I would love it if this was the first in a series, as I'd enjoy watching Ben and Barbara solve more mysteries. Unfortunately, this is not the case. Nevertheless, this stand alone book held my attention throughout -- so much so, that I woke up early today and had to put my earbuds in and finish the book, before I even got out of bed! That's something that has NEVER happened to me before!
I enjoyed this one very much, and even though it's fairly obvious 2/3d's in, who the killer is, you won't mind. You'll be hanging onto your seat until the end, and that's pretty great for a HR!
This is my first Alyssa Everette novel, but I've since bought two more.
The reader, Lizzie Owensby, is a revelation, and she did an amazing job. I'll be looking for more books read by her.
Also, a shout out to Lady W for the great review. She's the reason I took a chance on this.
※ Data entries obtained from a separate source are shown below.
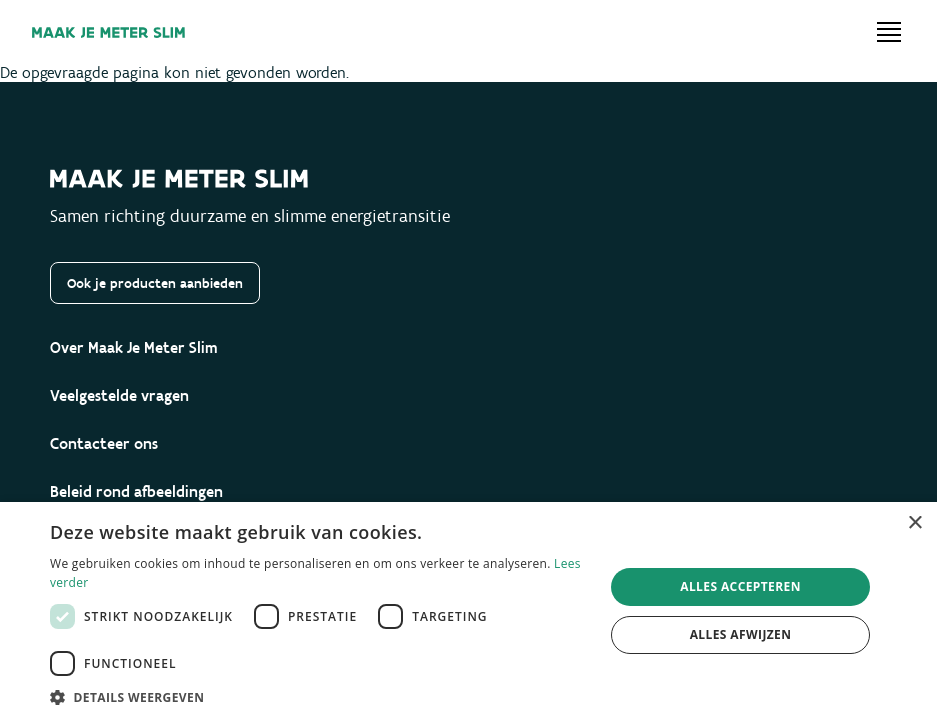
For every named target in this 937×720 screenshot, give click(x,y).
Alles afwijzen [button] (741, 634)
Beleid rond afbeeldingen (136, 491)
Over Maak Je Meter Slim (134, 347)
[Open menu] (889, 32)
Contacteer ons (104, 443)
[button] (319, 696)
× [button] (914, 523)
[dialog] (468, 611)
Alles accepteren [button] (740, 586)
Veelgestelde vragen (119, 395)
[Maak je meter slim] (108, 32)
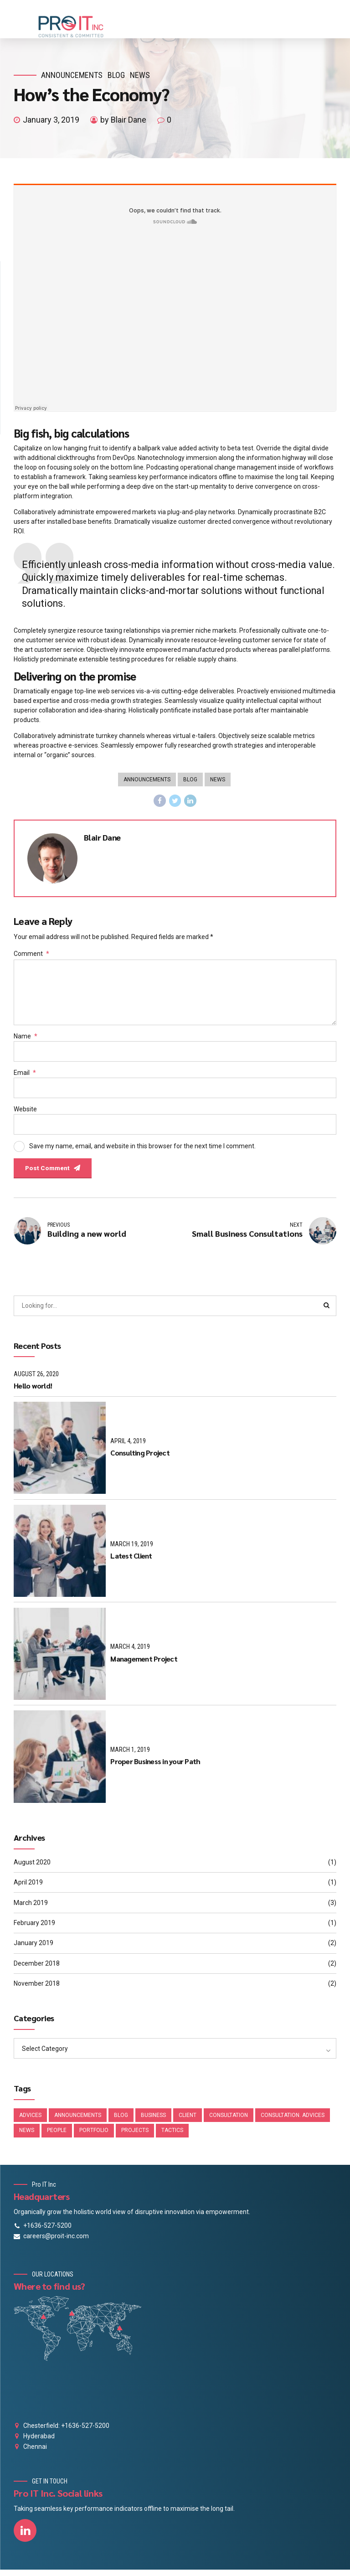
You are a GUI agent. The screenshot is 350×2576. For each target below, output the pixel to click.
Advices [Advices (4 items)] (30, 2120)
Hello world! (33, 1391)
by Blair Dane (123, 119)
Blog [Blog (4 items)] (121, 2120)
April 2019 (28, 1887)
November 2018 (37, 1989)
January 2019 (33, 1948)
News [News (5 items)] (26, 2136)
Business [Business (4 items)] (153, 2120)
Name (25, 1039)
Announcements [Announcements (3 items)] (77, 2120)
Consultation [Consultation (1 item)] (228, 2120)
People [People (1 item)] (57, 2136)
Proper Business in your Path (155, 1767)
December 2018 (37, 1968)
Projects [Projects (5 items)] (135, 2136)
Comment (31, 954)
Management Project (143, 1664)
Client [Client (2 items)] (187, 2120)
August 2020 (32, 1867)
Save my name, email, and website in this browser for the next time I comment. (142, 1149)
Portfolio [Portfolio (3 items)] (93, 2136)
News (140, 75)
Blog (116, 75)
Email (25, 1076)
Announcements (72, 75)
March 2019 (31, 1908)
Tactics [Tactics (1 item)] (172, 2136)
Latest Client (131, 1561)
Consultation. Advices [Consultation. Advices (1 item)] (292, 2120)
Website (25, 1112)
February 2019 (34, 1928)
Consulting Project (140, 1458)
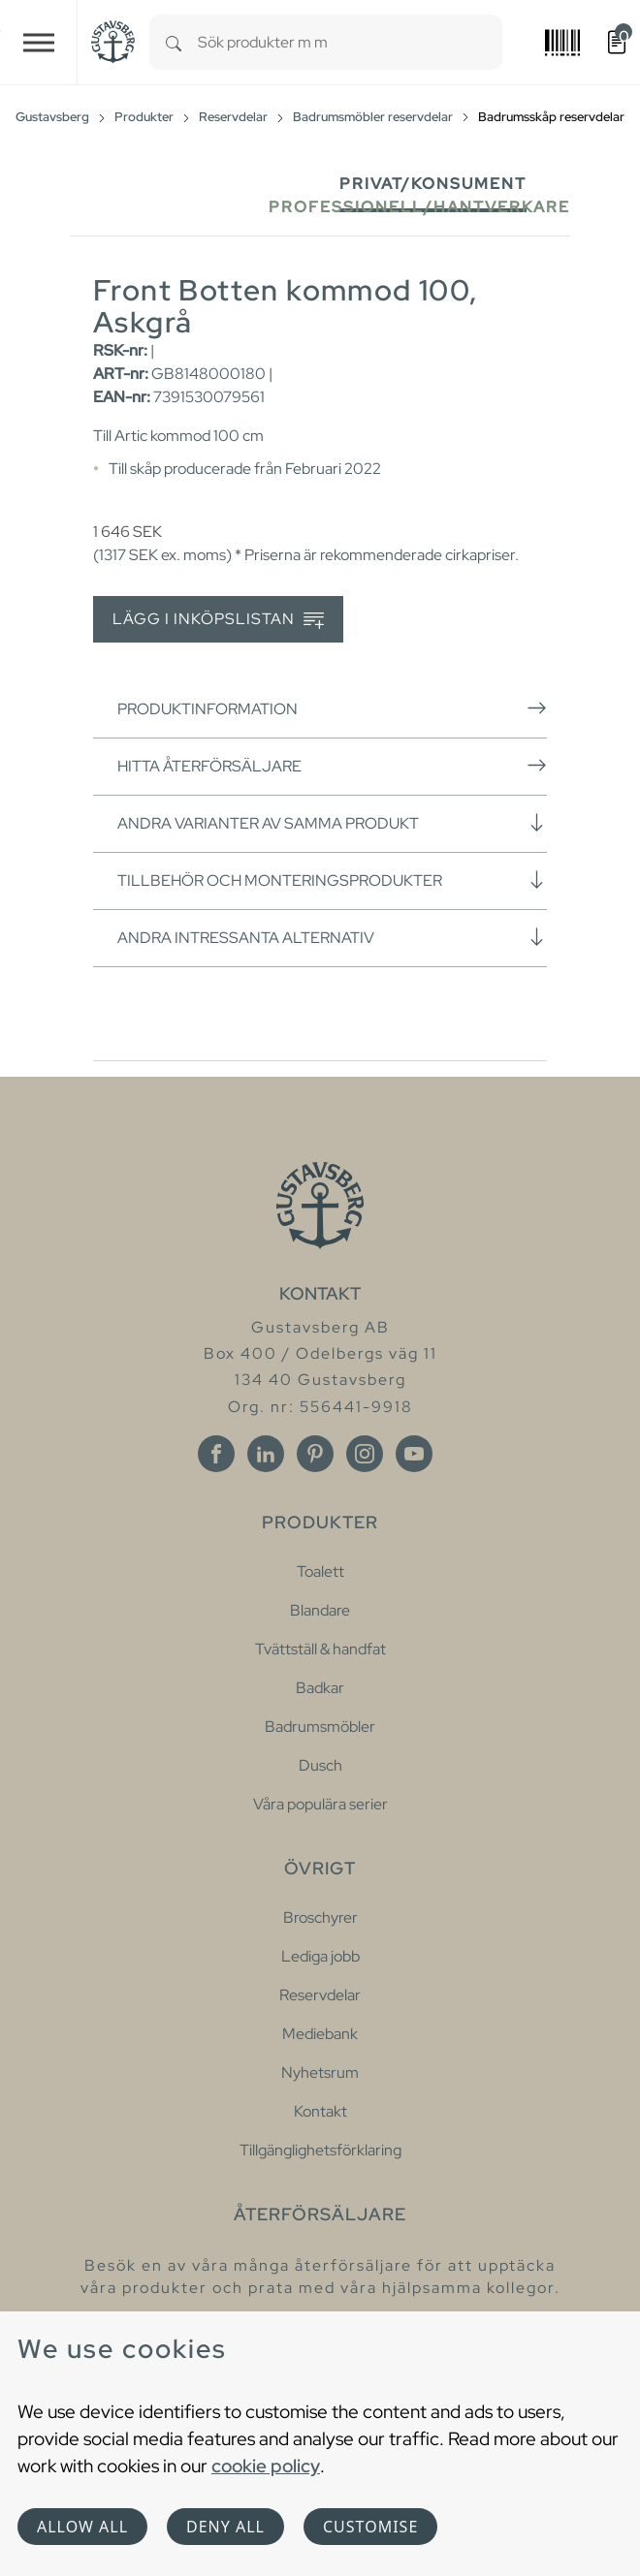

Thanks Lady W!
Equal. This story is written in first person POV. Therefore, the POV switches between the hero and the heroine, which requires some patience with listening or reading. I say endure because it's a good rainy day type of novel.
The narrator was very good. Although, I wish the narrator's male voice was a little deeper. There are times when it's difficult to distinguish when the hero is speaking.
No personal favorite.
I read for entertainment and I felt this story held my attention. I felt the author did try to put somes twist in the story but it is easy to pen point the villian.